映画「ジョーカー」の時代設定をリアルに生きた世代が感じたこと
唐突ですが、2012年の朝日新聞の社説、「社説:成人の日に――尾崎豊を知っているか」にあるように、「自己中心的なだけじゃないか」「何が不満かわからない」と、批判的な意見(内容としては犯罪ではないか?という指摘)が増えていたというのがおぼろげながら記憶の片隅にありました。
アメリカ、日本などでの報道が、宣伝として盛り上げるためのネタなのかわたしに判断がつきませんでしたが、自分よりも若い世代の人たちが映画「ジョーカー」に対して好意的なレビューを公開しているのを目にして、自分の目でも確かめておこうと思い映画館に足を運びました。
冒頭に出てくる映画会社のロゴを見た瞬間、1965年生まれの自分は、1972年~1984年頃は映画や音楽など様々な面で大きな影響を直接受けた時期でもあり、いろいろな思いが去来しました。
この時代に不遇な境遇から生まれてきたものといえば、自分にとってはパンクロックの存在。
詳しくはwikiを見て貰うのがよいと思いますが、前述した少し前の世代では「セックス・ドラッグ・ロックンロール」だったところに、セックスピストルズは「俺は反キリスト者でアナーキスト」というメッセージを訴え、当時の大人に嫌悪されました。
その雰囲気、この短いビデオクリップからも「ジョーカー」と共通する世界観を感じていただけるかと思います。
冒頭、尾崎の歌詞が内容としては犯罪ではないか?という指摘をされているということを紹介しましたが、「ジョーカー」が描く70年代の中頃の日本では、三菱重工爆破事件(1974)であったり、有名な浅間山荘事件も1972年の出来事で、これらのニュースが報じられていた様子はいまでも記憶に残っています。
ここに至る流れとして、全共闘 日大闘争 東大闘争や、新宿騒乱 が1968年にありますが、3歳当時の自分としては体験と呼べるものは存在しません。
60年代、70年代当時のこういった社会の動きが現在にどのような影響を与えているのかを回想しつつ、、最後にこんなエピソードを紹介しておきたいと思います。
1969年5月13日。
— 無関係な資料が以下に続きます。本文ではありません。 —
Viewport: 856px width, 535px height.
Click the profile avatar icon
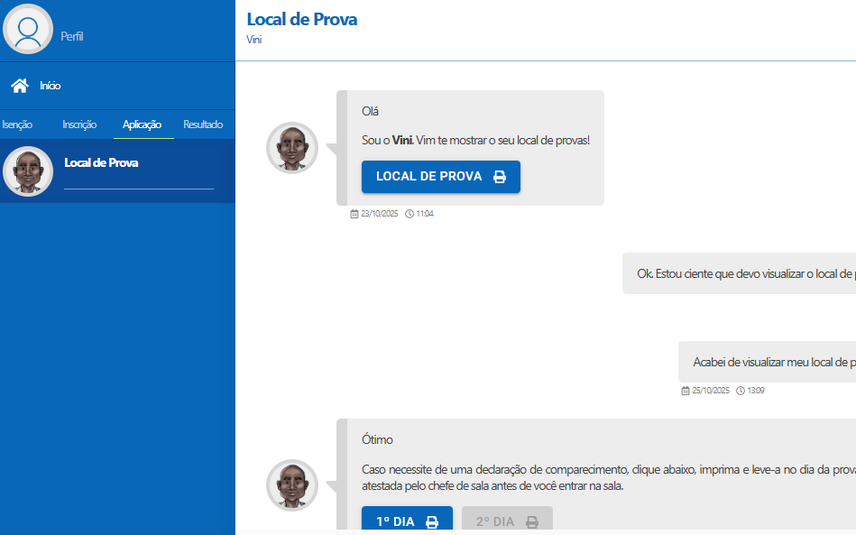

東京大学駒場キャンパス900番教室で行なわれた、東大全共闘の討論会に単身乗り込んだ三島由紀夫の発言
私が行動を起こすときは、結局諸君と同じ非合法でやるほかないのだ。
振り返ってみると、自分の世代では少なくとも、テレビや映像作品などで描かれる社会問題のリアル感が現在よりもあったような気がします。
言うならば、思想が右だろうが、左だろうが、(現代比較において)許容される尺度を超えた活動が言い過ぎかもしれませんが、至るところにあった時代とも言えるかと。
そういう意味で、現代社会にはインターネットという仮想世界が存在し、リアルに不条理が表出することが昔と比較して減っているのかもしれません。
一般庶民として暮らす人たちの生活への鬱積が、昔と現在でどのように違うのかを比較する手段を私は持ちませんが、ジョーカーの主人公への理解や、作品が描く不条理に賛同する若い世代の存在と、尾崎の歌詞を「自己中心的なだけじゃないか」「何が不満かわからない」と批判する人たちはまったく別なのか、はたまた時代の流れでそこに変化が起きつつあるのかが気になるところです。